> [Stored data entries]:
****************************************

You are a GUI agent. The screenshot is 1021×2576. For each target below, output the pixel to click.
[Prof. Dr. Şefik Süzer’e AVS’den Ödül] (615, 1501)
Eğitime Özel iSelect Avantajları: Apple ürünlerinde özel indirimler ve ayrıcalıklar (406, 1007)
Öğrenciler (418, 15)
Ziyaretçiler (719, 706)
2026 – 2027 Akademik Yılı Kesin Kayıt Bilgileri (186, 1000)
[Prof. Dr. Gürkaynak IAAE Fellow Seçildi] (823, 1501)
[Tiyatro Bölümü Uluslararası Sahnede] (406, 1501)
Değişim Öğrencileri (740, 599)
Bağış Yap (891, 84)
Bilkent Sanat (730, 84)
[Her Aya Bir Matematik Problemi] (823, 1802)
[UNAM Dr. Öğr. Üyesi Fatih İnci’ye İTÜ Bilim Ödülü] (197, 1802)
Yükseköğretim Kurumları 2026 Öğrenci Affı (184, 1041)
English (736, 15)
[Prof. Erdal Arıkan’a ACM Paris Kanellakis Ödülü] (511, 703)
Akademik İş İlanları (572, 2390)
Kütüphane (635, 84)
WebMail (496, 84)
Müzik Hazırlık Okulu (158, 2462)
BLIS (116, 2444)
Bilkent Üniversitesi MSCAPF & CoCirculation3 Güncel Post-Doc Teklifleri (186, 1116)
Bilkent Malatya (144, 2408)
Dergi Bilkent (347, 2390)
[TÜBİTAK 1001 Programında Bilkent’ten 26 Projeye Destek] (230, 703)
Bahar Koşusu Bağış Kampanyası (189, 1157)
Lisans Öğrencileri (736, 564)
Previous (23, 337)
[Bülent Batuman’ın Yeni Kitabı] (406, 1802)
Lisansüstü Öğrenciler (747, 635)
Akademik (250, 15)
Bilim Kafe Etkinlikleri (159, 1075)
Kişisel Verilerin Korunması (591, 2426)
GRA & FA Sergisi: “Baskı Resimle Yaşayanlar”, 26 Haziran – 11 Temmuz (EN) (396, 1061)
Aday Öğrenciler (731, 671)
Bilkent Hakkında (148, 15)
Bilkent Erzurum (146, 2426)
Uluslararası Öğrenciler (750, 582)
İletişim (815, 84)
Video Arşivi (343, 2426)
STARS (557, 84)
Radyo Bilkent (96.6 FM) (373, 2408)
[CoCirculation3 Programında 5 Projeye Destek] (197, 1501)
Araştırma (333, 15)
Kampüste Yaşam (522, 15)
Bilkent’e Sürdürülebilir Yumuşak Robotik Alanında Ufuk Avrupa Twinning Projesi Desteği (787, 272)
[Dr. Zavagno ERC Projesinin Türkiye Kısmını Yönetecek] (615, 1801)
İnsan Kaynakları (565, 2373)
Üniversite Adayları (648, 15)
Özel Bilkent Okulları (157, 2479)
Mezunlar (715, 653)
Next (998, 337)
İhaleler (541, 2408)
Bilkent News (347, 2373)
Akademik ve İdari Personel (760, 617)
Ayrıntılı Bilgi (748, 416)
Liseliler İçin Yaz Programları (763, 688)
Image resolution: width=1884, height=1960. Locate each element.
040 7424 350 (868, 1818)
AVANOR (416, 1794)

****************************************

> [Task item]:
Could you return exactly the lines above from the line with "Ziyaretçiler (719, 706)" to the line with "Bilkent Sanat (730, 84)", both included, and nothing else?

> [Task solution]:
Ziyaretçiler (719, 706)
2026 – 2027 Akademik Yılı Kesin Kayıt Bilgileri (186, 1000)
[Prof. Dr. Gürkaynak IAAE Fellow Seçildi] (823, 1501)
[Tiyatro Bölümü Uluslararası Sahnede] (406, 1501)
Değişim Öğrencileri (740, 599)
Bağış Yap (891, 84)
Bilkent Sanat (730, 84)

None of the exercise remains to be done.